_Task brief_:
Rewrite the data below as a Markdown table with the columns No and Line, one row per line, numbering the rows in order and skipping any blank lines.

— begin —

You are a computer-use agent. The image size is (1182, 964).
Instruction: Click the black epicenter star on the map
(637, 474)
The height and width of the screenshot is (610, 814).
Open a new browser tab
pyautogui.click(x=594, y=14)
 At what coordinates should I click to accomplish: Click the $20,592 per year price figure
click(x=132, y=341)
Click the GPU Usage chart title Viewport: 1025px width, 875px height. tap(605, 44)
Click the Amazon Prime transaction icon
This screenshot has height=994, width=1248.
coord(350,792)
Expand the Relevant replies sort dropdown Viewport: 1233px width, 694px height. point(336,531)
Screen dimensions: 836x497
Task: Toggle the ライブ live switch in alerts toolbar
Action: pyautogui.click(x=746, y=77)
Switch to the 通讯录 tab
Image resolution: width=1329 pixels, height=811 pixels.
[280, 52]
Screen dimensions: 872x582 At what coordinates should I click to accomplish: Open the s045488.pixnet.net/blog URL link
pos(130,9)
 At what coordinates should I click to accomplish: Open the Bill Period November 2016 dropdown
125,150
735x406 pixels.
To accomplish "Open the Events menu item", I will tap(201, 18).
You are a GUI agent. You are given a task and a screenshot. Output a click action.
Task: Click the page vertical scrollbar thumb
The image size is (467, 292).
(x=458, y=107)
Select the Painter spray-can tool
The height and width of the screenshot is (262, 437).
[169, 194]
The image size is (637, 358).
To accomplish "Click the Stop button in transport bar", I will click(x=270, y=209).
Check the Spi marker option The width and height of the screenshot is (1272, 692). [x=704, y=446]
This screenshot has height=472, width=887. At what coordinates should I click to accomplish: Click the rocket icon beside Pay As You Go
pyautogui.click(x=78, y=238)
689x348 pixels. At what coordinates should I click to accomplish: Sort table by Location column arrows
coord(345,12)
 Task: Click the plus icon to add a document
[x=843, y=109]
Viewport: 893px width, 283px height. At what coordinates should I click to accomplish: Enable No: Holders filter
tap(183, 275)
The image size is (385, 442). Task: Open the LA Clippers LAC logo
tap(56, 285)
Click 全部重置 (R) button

— end —

_Response below_:
| No | Line |
|---|---|
| 1 | You are a computer-use agent. The image size is (1182, 964). |
| 2 | Instruction: Click the black epicenter star on the map |
| 3 | (637, 474) |
| 4 | The height and width of the screenshot is (610, 814). |
| 5 | Open a new browser tab |
| 6 | pyautogui.click(x=594, y=14) |
| 7 |  At what coordinates should I click to accomplish: Click the $20,592 per year price figure |
| 8 | click(x=132, y=341) |
| 9 | Click the GPU Usage chart title Viewport: 1025px width, 875px height. tap(605, 44) |
| 10 | Click the Amazon Prime transaction icon |
| 11 | This screenshot has height=994, width=1248. |
| 12 | coord(350,792) |
| 13 | Expand the Relevant replies sort dropdown Viewport: 1233px width, 694px height. point(336,531) |
| 14 | Screen dimensions: 836x497 |
| 15 | Task: Toggle the ライブ live switch in alerts toolbar |
| 16 | Action: pyautogui.click(x=746, y=77) |
| 17 | Switch to the 通讯录 tab |
| 18 | Image resolution: width=1329 pixels, height=811 pixels. |
| 19 | [280, 52] |
| 20 | Screen dimensions: 872x582 At what coordinates should I click to accomplish: Open the s045488.pixnet.net/blog URL link |
| 21 | pos(130,9) |
| 22 |  At what coordinates should I click to accomplish: Open the Bill Period November 2016 dropdown |
| 23 | 125,150 |
| 24 | 735x406 pixels. |
| 25 | To accomplish "Open the Events menu item", I will tap(201, 18). |
| 26 | You are a GUI agent. You are given a task and a screenshot. Output a click action. |
| 27 | Task: Click the page vertical scrollbar thumb |
| 28 | The image size is (467, 292). |
| 29 | (x=458, y=107) |
| 30 | Select the Painter spray-can tool |
| 31 | The height and width of the screenshot is (262, 437). |
| 32 | [169, 194] |
| 33 | The image size is (637, 358). |
| 34 | To accomplish "Click the Stop button in transport bar", I will click(x=270, y=209). |
| 35 | Check the Spi marker option The width and height of the screenshot is (1272, 692). [x=704, y=446] |
| 36 | This screenshot has height=472, width=887. At what coordinates should I click to accomplish: Click the rocket icon beside Pay As You Go |
| 37 | pyautogui.click(x=78, y=238) |
| 38 | 689x348 pixels. At what coordinates should I click to accomplish: Sort table by Location column arrows |
| 39 | coord(345,12) |
| 40 |  Task: Click the plus icon to add a document |
| 41 | [x=843, y=109] |
| 42 | Viewport: 893px width, 283px height. At what coordinates should I click to accomplish: Enable No: Holders filter |
| 43 | tap(183, 275) |
| 44 | The image size is (385, 442). Task: Open the LA Clippers LAC logo |
| 45 | tap(56, 285) |
| 46 | Click 全部重置 (R) button |